- [Consignes]:
(a) Reproduisez fidèlement le passage du texte sur le Père Marie-Eugène compris entre « Amour de l’oraison. » et « 24 juillet 1932). », ces deux bornes incluses.
(b) Rédigez la suite du texte sur le Père Marie-Eugène, en reprenant juste après sa dernière phrase.

- [Extrait]:
= = = = =

Comme saint Jean de la Croix, le Père Marie-Eugène se propose d’aider les âmes tentées de s’arrêter sur les chemins escarpés d’une vie spirituelle conçue avant tout comme vie d’union au Christ : par l’oraison, la fidélité à la prière silencieuse et le service du prochain. Cet itinéraire a fait l’objet d’un commentaire précis et quasi systématique de l’œuvre de sainte Thérèse d’Avila – spécialement son traité du Château de l’âme – et constitue la trame du maître ouvrage du nouveau bienheureux, Je veux voir Dieu (4), publié pour la première fois en 1949. Il s’agit là d’une véritable somme de spiritualité traversée par un grand souffle ecclésial et puisée aux meilleures sources de la mystique carmélitaine.
Amour de l’oraison. Le Père Marie-Eugène nous propose l’oraison thérésienne comme base de la prière chrétienne enrichie de nombreux prolongements ecclésiaux. Selon sainte Thérèse de Jésus, « l’oraison est un commerce intime d’amitié où l’on s’entretient souvent seul à seul avec ce Dieu dont nous savons qu’il nous aime » (Vie chap. 8). « En cette époque d’indifférence générale à l’égard de Dieu, où tout le monde cherche le paradis ici-bas, Dieu cherche des âmes partout, n’importe où, et il leur donne autant qu’elles espèrent. Plus que jamais, l’Amour veut se répandre » (Conférence 24 juillet 1932).

= = = = =

- [Données enregistrées]:
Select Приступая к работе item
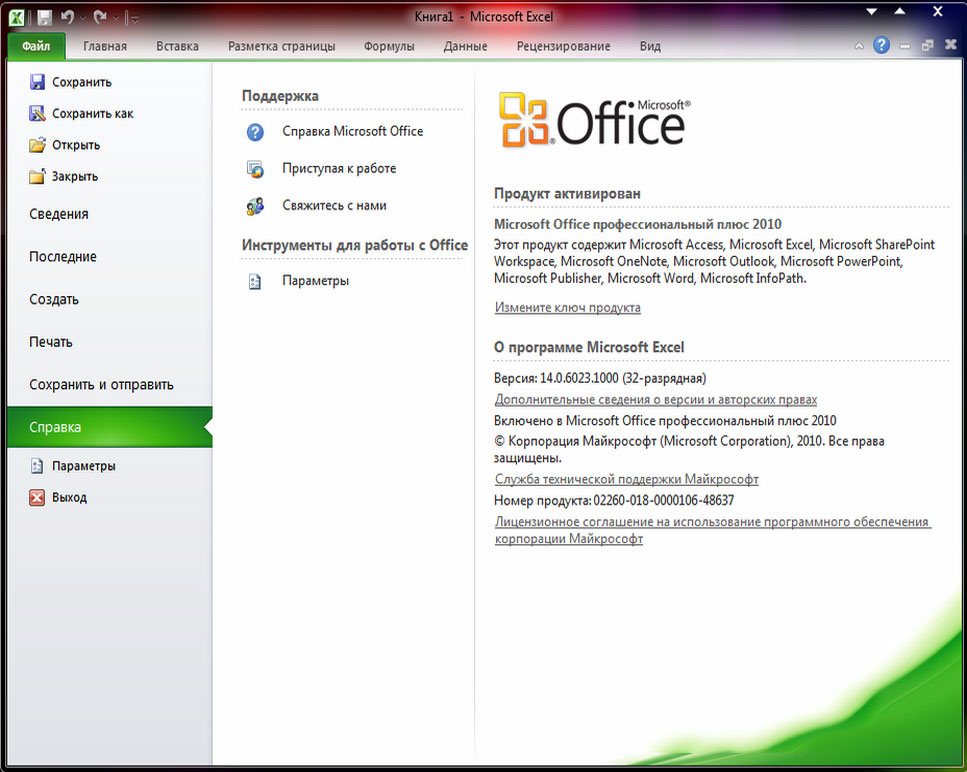 [x=338, y=168]
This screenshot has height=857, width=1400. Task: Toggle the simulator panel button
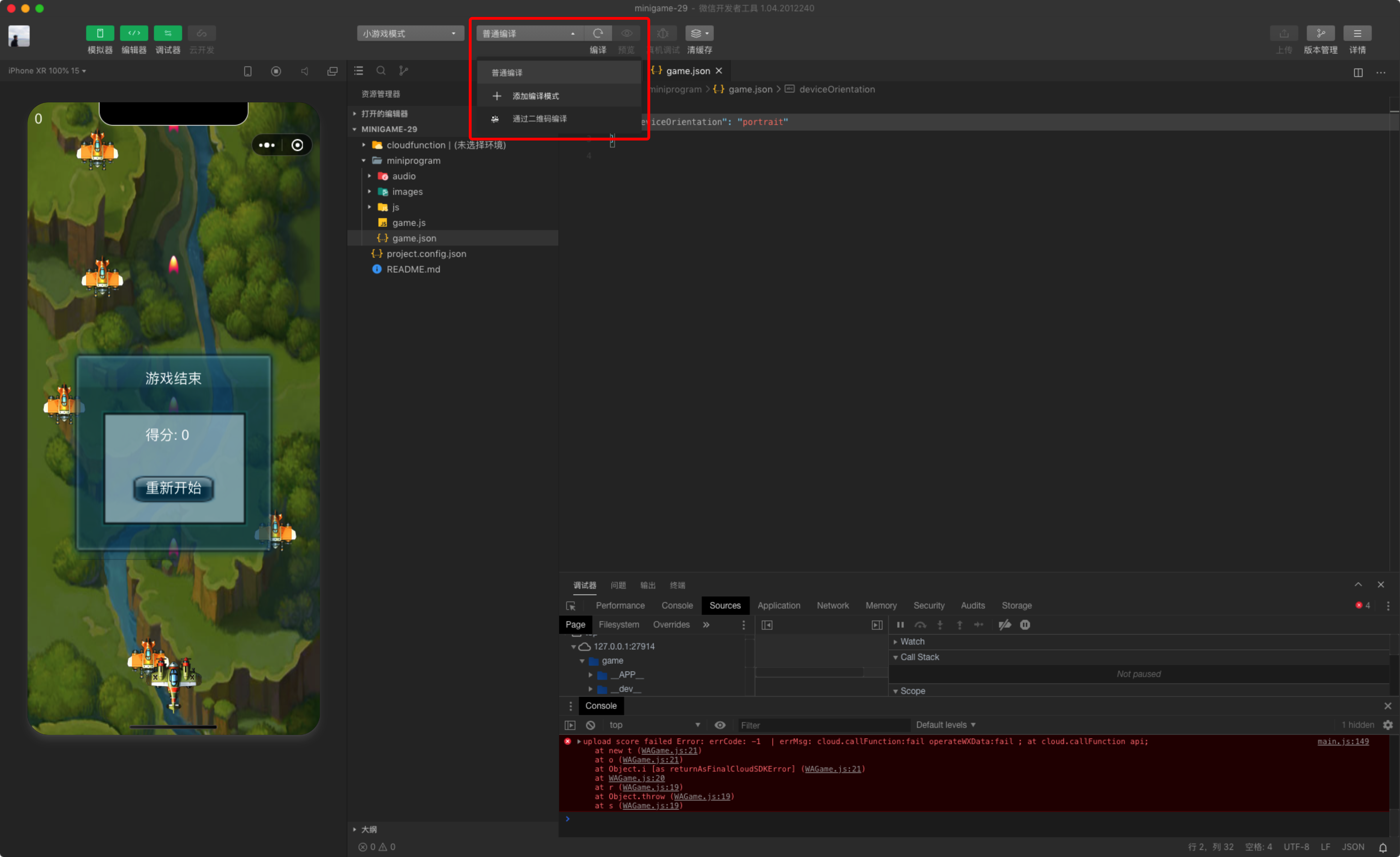point(100,34)
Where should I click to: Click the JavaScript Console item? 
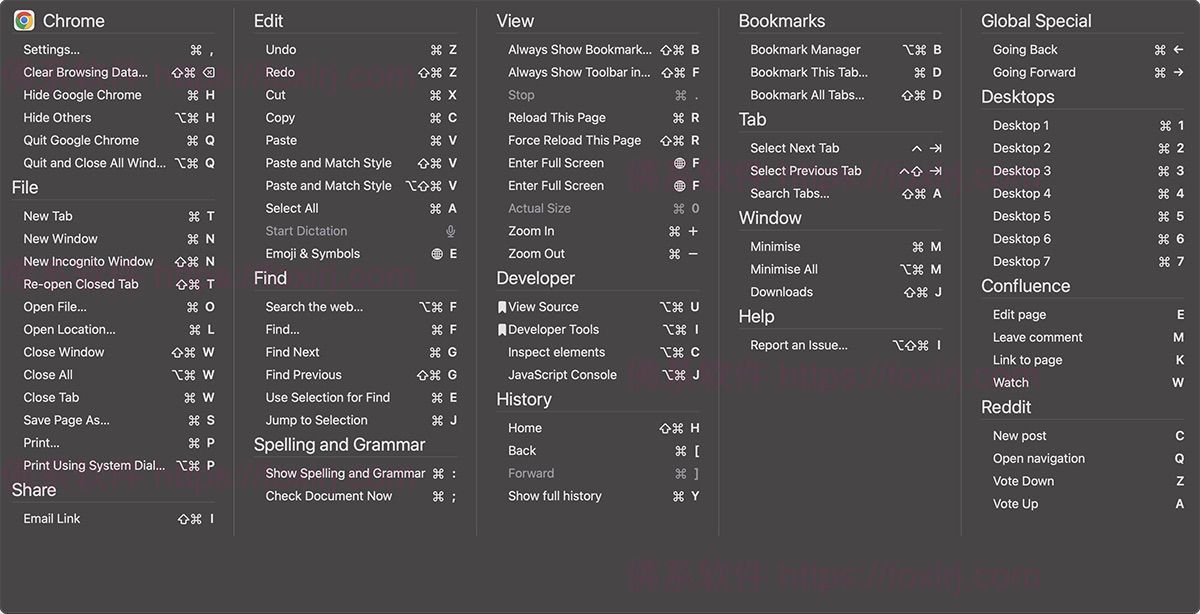tap(562, 375)
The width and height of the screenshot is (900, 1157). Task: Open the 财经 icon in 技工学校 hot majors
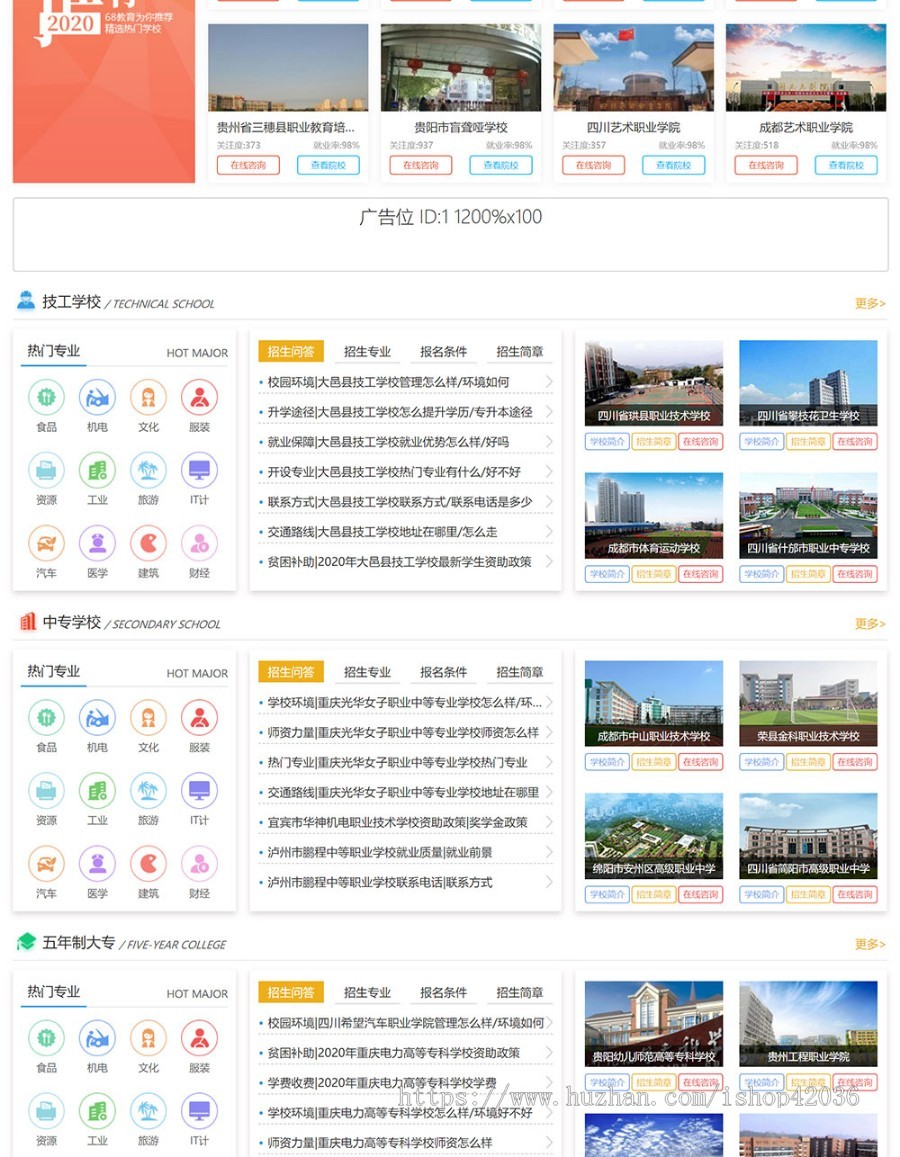pyautogui.click(x=199, y=544)
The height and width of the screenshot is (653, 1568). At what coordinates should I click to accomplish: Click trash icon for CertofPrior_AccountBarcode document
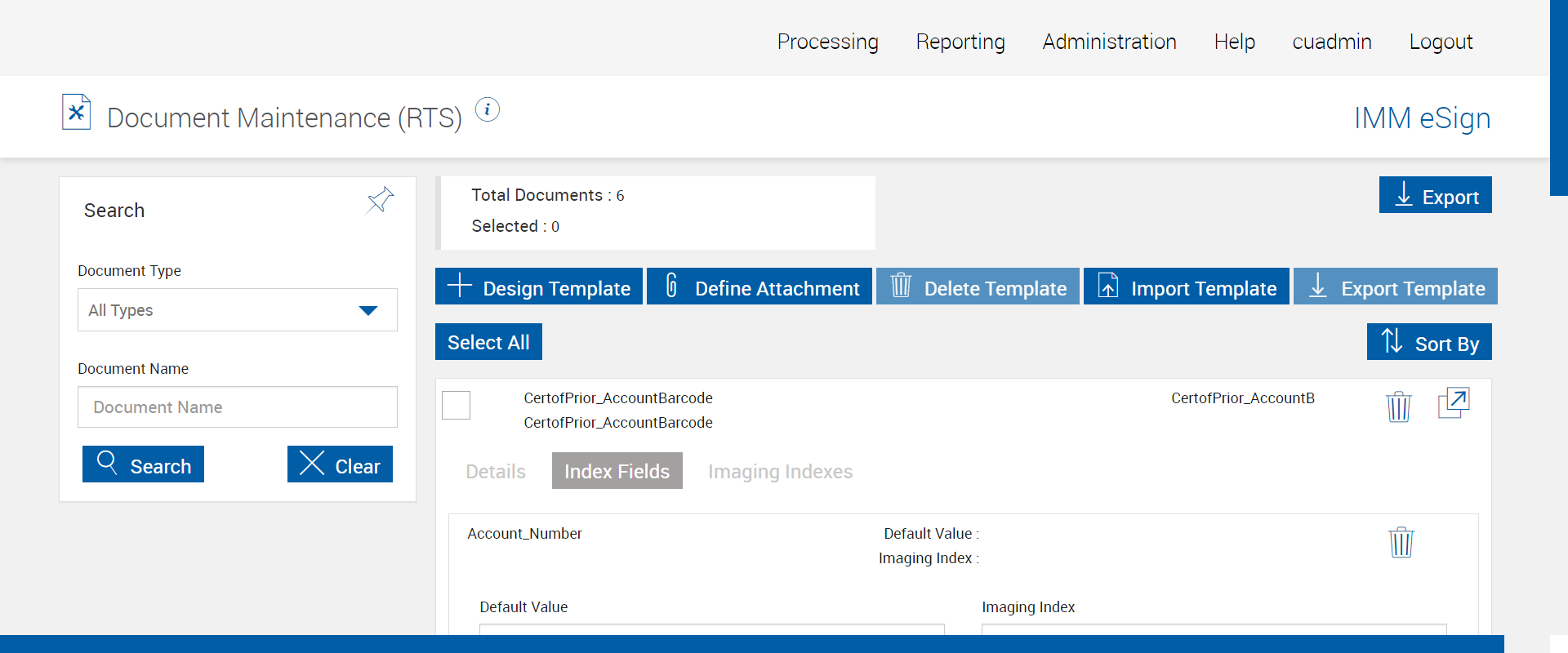click(1398, 406)
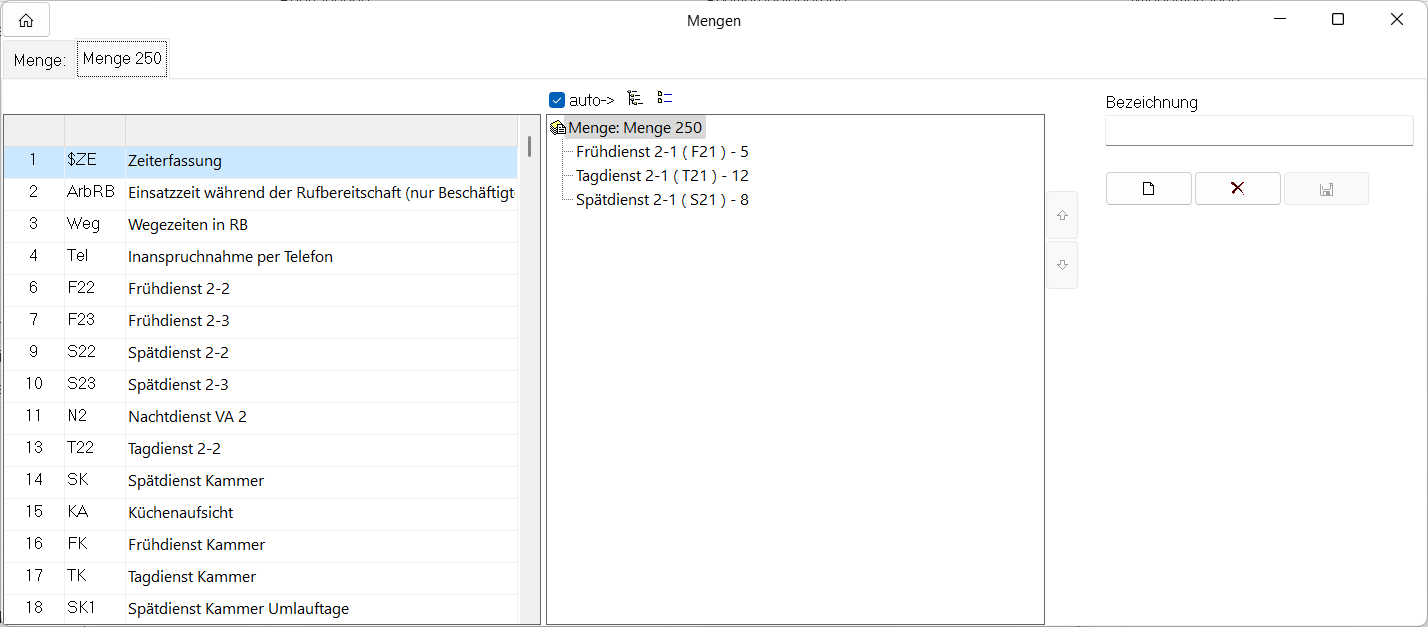Click into the Bezeichnung text field
Viewport: 1428px width, 627px height.
1258,131
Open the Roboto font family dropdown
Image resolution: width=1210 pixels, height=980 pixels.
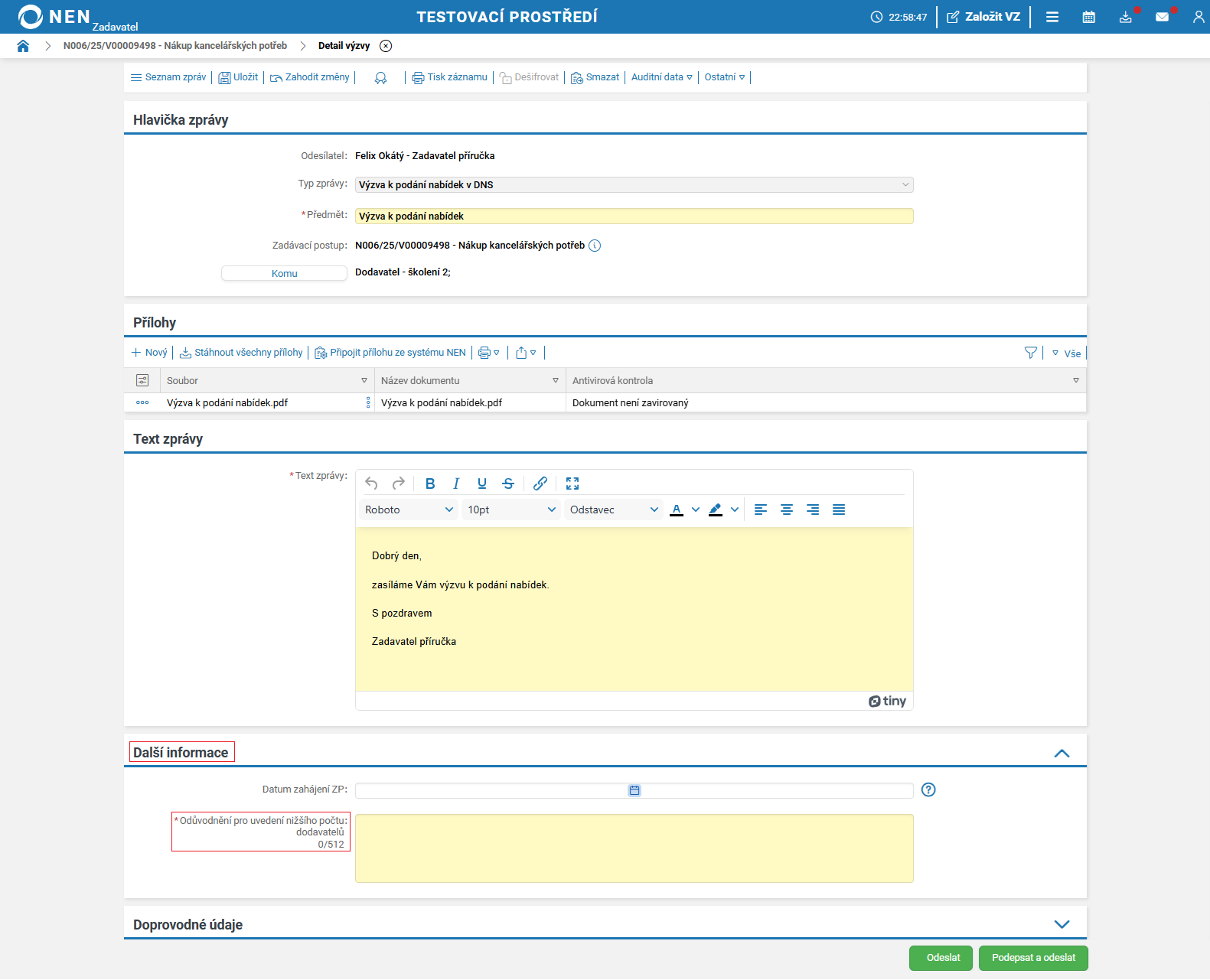[409, 510]
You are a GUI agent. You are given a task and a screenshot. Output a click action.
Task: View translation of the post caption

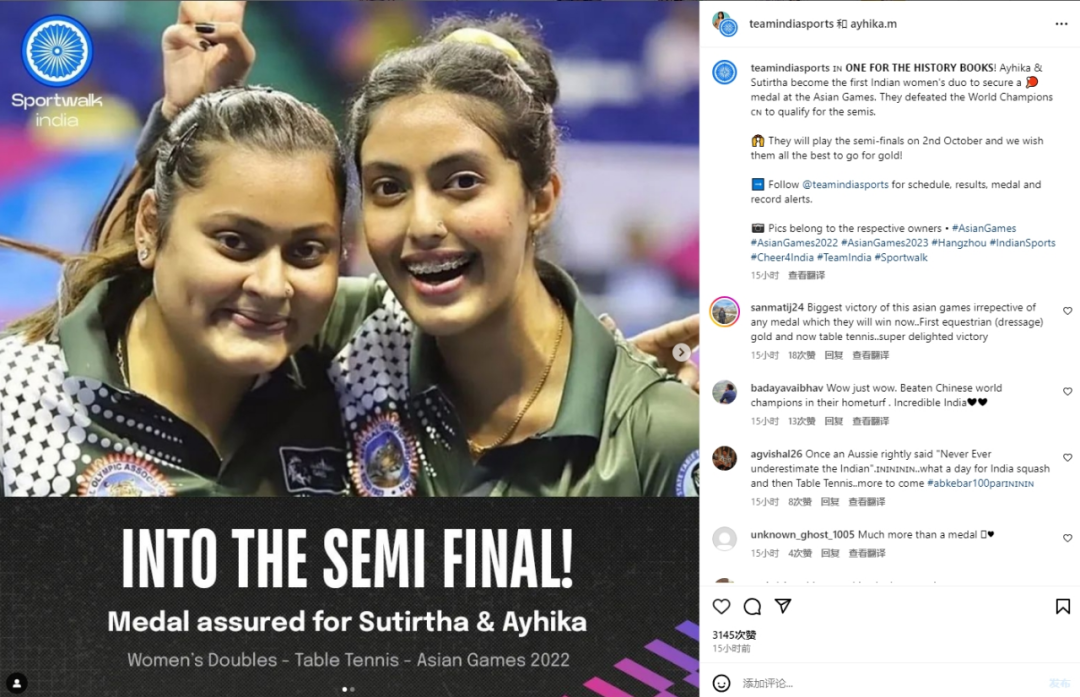tap(806, 275)
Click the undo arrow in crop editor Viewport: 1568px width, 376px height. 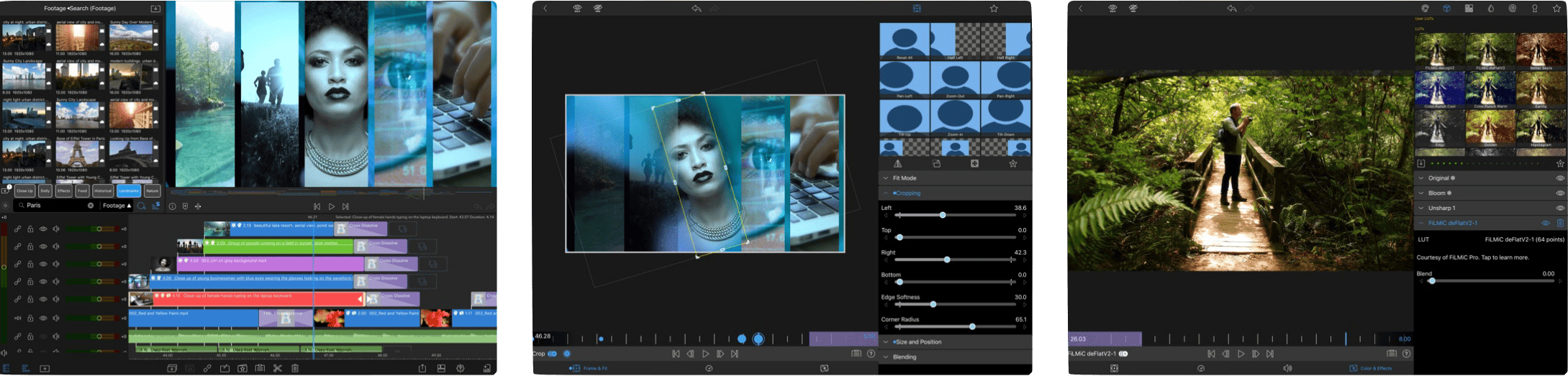[697, 9]
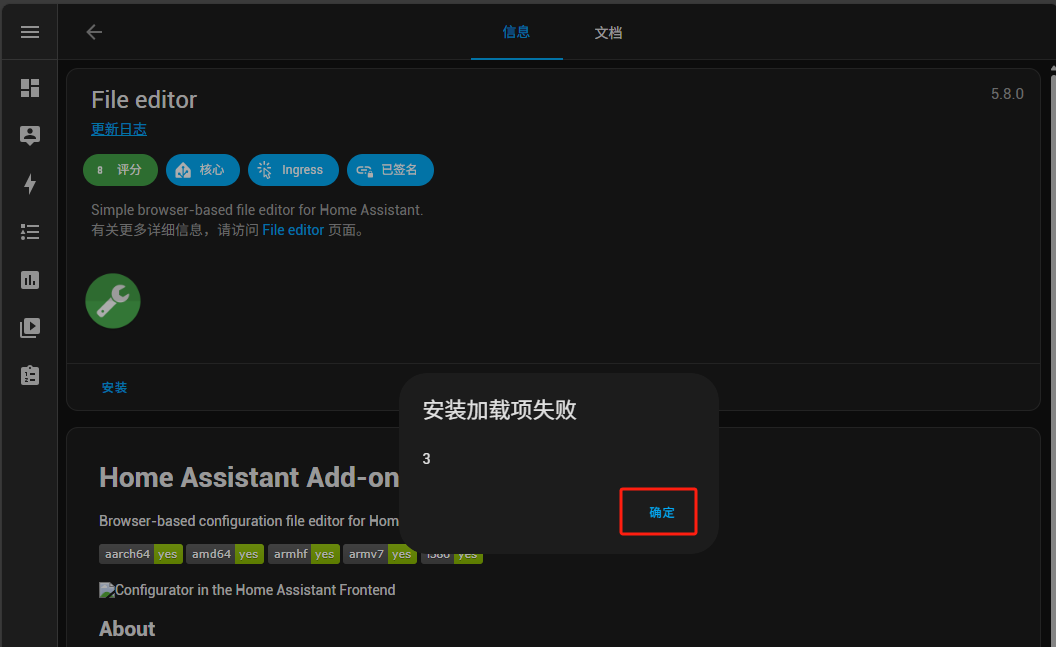Screen dimensions: 1056x647
Task: Click the 已签名 signed chip
Action: 390,170
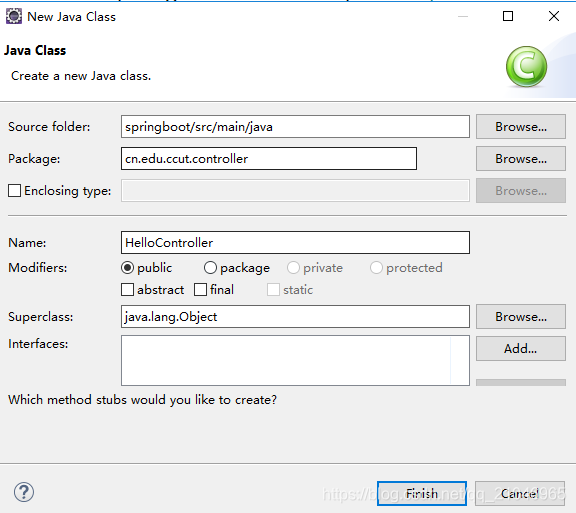Maximize the New Java Class dialog
This screenshot has height=513, width=576.
point(508,16)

= = = = =

- [Corrigés]:
(a)
Amour de l’oraison. Le Père Marie-Eugène nous propose l’oraison thérésienne comme base de la prière chrétienne enrichie de nombreux prolongements ecclésiaux. Selon sainte Thérèse de Jésus, « l’oraison est un commerce intime d’amitié où l’on s’entretient souvent seul à seul avec ce Dieu dont nous savons qu’il nous aime » (Vie chap. 8). « En cette époque d’indifférence générale à l’égard de Dieu, où tout le monde cherche le paradis ici-bas, Dieu cherche des âmes partout, n’importe où, et il leur donne autant qu’elles espèrent. Plus que jamais, l’Amour veut se répandre » (Conférence 24 juillet 1932).

(b)
Fidélité à la prière silencieuse. La prière requiert du temps avant de devenir habitude et vie de l’âme. C’est avant tout un exercice de foi, une connaissance « certaine et obscure » (saint Jean de la Croix). « Jésus est mystérieux. Quand nous l’abordons, habituellement, il reste silencieux. Dans ce silence, quelles sont ses dispositions à notre égard ? Il nous le dit dans la parabole du Bon Pasteur : il nous voit avec son amour, il nous connaît, et bien qu’il reste silencieux, il sait parfaitement ce que nous sommes, ce que nous pensons, ce que nous aimons, ce que nous faisons. Cette connaissance du Christ doit être notre consolation » (Homélie 2 mai 1965). Le Père pourrait être qualifié d’homme « théologal », insistant sur l’expérience de la foi soumise aux purifications d’une prière persévérante. Chaque baptisé est appelé à devenir Dieu par participation et union d’amour. Par le déploiement de cette vie baptismale, nous sommes amenés à poser des actes divins lorsque nos actes de foi, d’espérance et de charité entrent en contact direct avec Dieu. Dans cette dynamique, le bienheureux Marie-Eugène avait un amour de prédilection pour la Vierge-Marie et sainte Thérèse de l’Enfant-Jésus qui n’ont cessé de croire dans la nuit d’une vie terrestre humble et dépouillée.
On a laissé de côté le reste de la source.